Может быть, потому, что буддизм как религия имеет такое глубокое и широкое значение; может быть, потому, что буддийское искусство, как и христианское искусство, подарило человечеству некоторые из самых памятных свидетельств о том, до каких высот может подняться вдохновение; может быть, из-за многих великих личностей, которые наделили его простором, светом и метафизической гордостью, может быть, по этим и другим причинам, о которых мне неизвестно, я всегда чувствовал что-то знакомое и приятное в долинах Тибета, почти как если бы я родился и воспитывался там, а не во Флоренции. Но по дороге к Пемогангу я чувствовал, что это незнакомая цитадель, возможно, даже враждебной вселенной, возможно, глупой, злой или коварной. То малое, что я знал о религии бон, не вдохновляло. В древние времена они приносили человеческие жертвы. Были странные связи между манихейством и шаманизмом. Их мир населяли добрые и злые силы, занятые вечной борьбой. Как говорят в народе, они были некромантами и экзорцистами, заклинателями змей и специалистами по приготовлению ядов. Это были оккультные, демонологические этруски Азии.

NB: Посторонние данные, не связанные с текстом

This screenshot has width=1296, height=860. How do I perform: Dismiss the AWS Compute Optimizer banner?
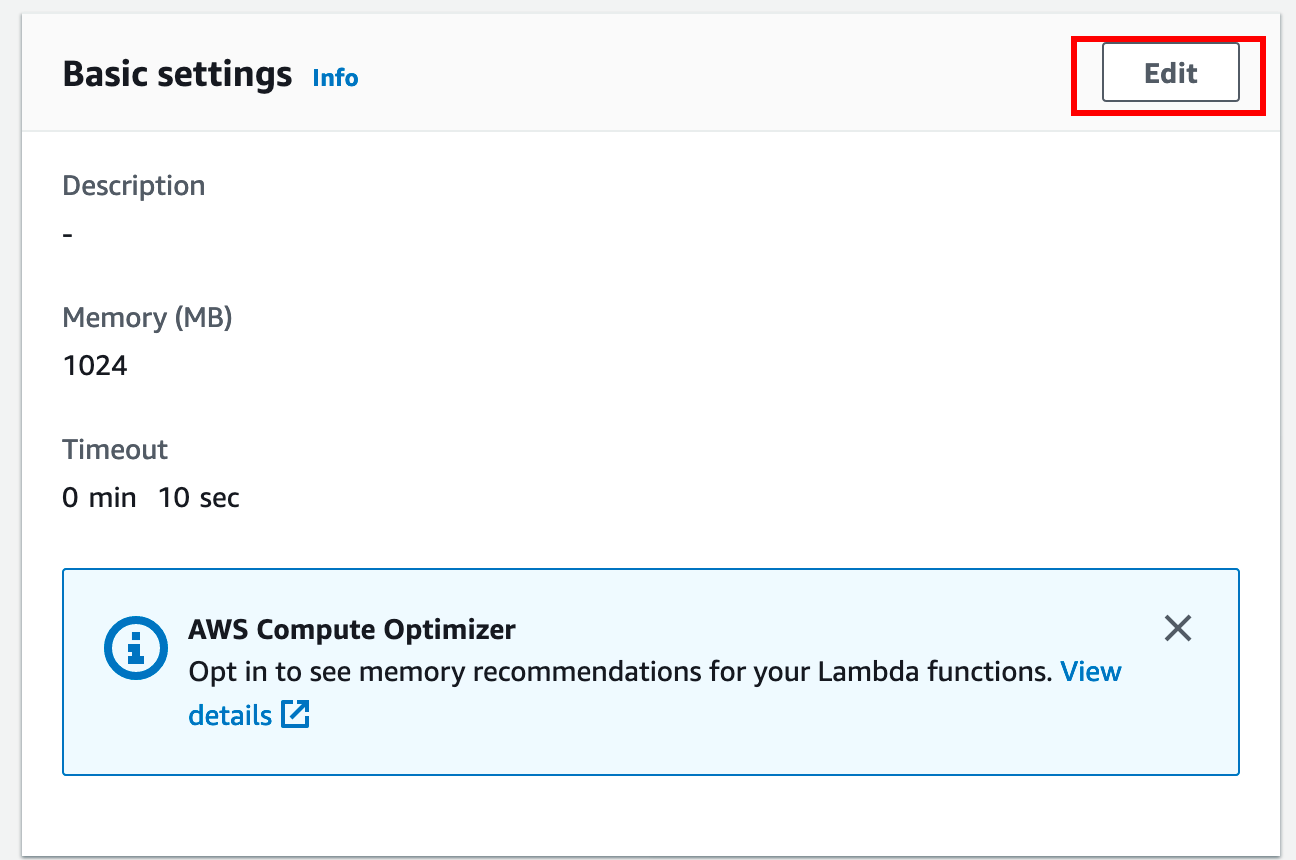coord(1178,628)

Я испытывал похожие чувства, когда впервые приблизился к деревне айнов в Хоккайдо в Северной Японии. Я знал об этом первобытном туземном культе с его непонятной персонификацией огня, моря, гор, воды, разных болезней, хижин, в которых они живут, и, наконец, о культе медведя, которого заботливо растят во всех деревнях айнов, а потом убивают и поедают на ритуальных пиршествах, чтобы установить союз с невидимым, – дикая и варварская форма теофагии. Но потом я узнал айнов получше и познакомился с их легендами и миром, и постепенно долины и горы Хоккайдо начали говорить со мной собственными голосами. Это уже было не просто место на карте, и мое чувство неизвестности, моя подозрительность сошли на нет. Капуи – боги айнов – оказались, как и сами айны, простыми, вспыльчивыми и авантюрными, игривыми или свирепыми, но скорыми на прощение и в любом случае совершенно иррациональными. Они были братьями ветра, играющего среди листьев летом, шумных потоков весной, ревущих лавин зимой; неясные персонификации природы, памяти предков, первобытных философских прозрений, в центре которых была идея рамата (духа), тайной связи между сердцем человека и вещами.

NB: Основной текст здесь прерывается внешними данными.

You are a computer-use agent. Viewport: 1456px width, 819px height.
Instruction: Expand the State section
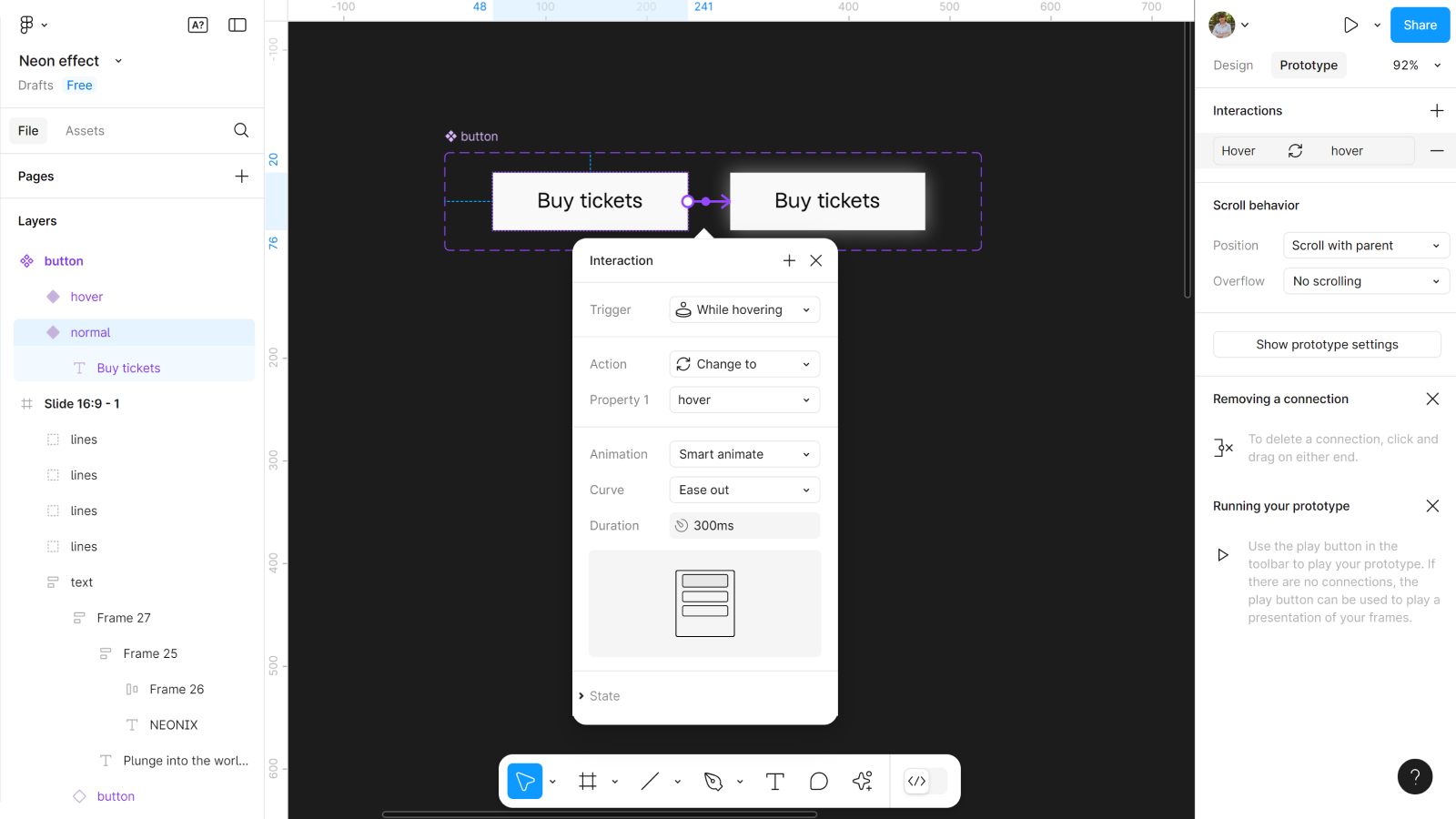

Но передо мной был Пемоганг. Там жизнь не отличалась от жизни в Гангку или Киримце. Женщины работали в полях. Завидев меня, они сразу же принялись кричать: «Пар! Пар!» («Фото! Фото!»). Белый человек в этих местах – это, как правило, Хомо фотографикус. Там были две голосистые старухи – голосистые, как все старухи в Тибете, – и девушка лет пятнадцати-шестнадцати в лохмотьях, подпоясанных веревкой; каждое движение открывало ее свежее и здоровое, но страшно грязное тело. Вскоре прибежала обычная орда тибетских детей, которые не знают, что такое робость. Они прыгают на тебя, вырывают вещи из рук, тянут за одежду, просто от хорошего настроения и веселья.
Дома в Пемоганге были бедные. Дорожка, соединявшая их, состояла из грязи, камней и коровьего навоза. В деревне стоял характерный запах маленьких альпийских деревень. Виднелись развалины чортенов и много камней с надписями «Ом матри салей ду». Наконец-то я встретил мужчину. Он был похож на крестьянина, но в том, как он подошел ко мне, была какая-то скованность, и он посмотрел на меня, как бы говоря: «Что этот незваный гость тут делает?» Я спросил его, где деревенский храм, и он вдруг разулыбался и стал подобострастен, но в нем не чувствовалось внутреннего подобострастия; казалось, он ведет себя так в надежде получить выгоду. Он говорил со мной со снисходительным превосходством, плохо скрываемым презрением, которое я редко встречал среди лам.
Снаружи храм ничем не отличался от любого ламаистского храма. Это была квадратная постройка с большой бревенчатой крышей и маленьким позолоченным павильоном (кенчира) наверху. Вход находился под портиком, на стенах была обычная роспись. Я сразу же заметил Четырех Царей (гьялчен деши), таких же во всем, как и ламаистские Четыре Царя, и четырех богинь, которые главенствуют над временами года: синюю Яги Гьемо (царица лета), желтую Гунги Гьемо (царица зимы), зеленую Тонги Гьемо (царица осени) и красную Чиги Гьемо (царица весны). Эти четыре царицы, казалось, имеют особое значение в религии бон, но они были изображены в виде ламаистских богинь, то есть их внешний вид опять-таки целиком соответствовал внешности индийских богинь. Должен признаться, я питал смутную надежду, хотя таких оснований не давало мне ничто прочитанное или услышанное, что бонпо смогли изобрести хотя бы самый элементарный собственный язык искусства, но меня постигло разочарование.